▼
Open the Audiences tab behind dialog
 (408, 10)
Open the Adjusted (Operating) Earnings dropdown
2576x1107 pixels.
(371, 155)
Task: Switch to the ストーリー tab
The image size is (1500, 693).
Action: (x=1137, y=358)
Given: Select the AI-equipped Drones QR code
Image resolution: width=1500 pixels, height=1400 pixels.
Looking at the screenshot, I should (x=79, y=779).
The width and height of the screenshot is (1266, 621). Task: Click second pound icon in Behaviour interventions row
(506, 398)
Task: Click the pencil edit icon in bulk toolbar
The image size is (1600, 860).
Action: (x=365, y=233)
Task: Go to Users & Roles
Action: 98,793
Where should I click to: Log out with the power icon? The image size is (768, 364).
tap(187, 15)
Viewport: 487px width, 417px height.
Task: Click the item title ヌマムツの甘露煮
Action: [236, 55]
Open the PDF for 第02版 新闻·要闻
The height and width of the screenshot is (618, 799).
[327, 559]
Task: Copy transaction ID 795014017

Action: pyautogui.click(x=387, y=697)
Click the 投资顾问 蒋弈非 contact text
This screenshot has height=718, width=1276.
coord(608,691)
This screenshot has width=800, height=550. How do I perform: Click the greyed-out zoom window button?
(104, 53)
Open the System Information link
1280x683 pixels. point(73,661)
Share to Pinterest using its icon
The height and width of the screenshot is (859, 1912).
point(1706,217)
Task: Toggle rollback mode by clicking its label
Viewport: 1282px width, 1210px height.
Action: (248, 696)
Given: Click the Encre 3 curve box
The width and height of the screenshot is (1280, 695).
▲
▶ _What to do_
Using the material above, extract the line that contains "Task: Copy transaction ID 795014017" and every line after it, exactly as given; stop at the last line.

▶ _Result of the task_
Task: Copy transaction ID 795014017

Action: pyautogui.click(x=387, y=697)
Click the 投资顾问 蒋弈非 contact text
This screenshot has height=718, width=1276.
coord(608,691)
This screenshot has width=800, height=550. How do I perform: Click the greyed-out zoom window button?
(104, 53)
Open the System Information link
1280x683 pixels. point(73,661)
Share to Pinterest using its icon
The height and width of the screenshot is (859, 1912).
point(1706,217)
Task: Toggle rollback mode by clicking its label
Viewport: 1282px width, 1210px height.
Action: (248, 696)
Given: Click the Encre 3 curve box
The width and height of the screenshot is (1280, 695).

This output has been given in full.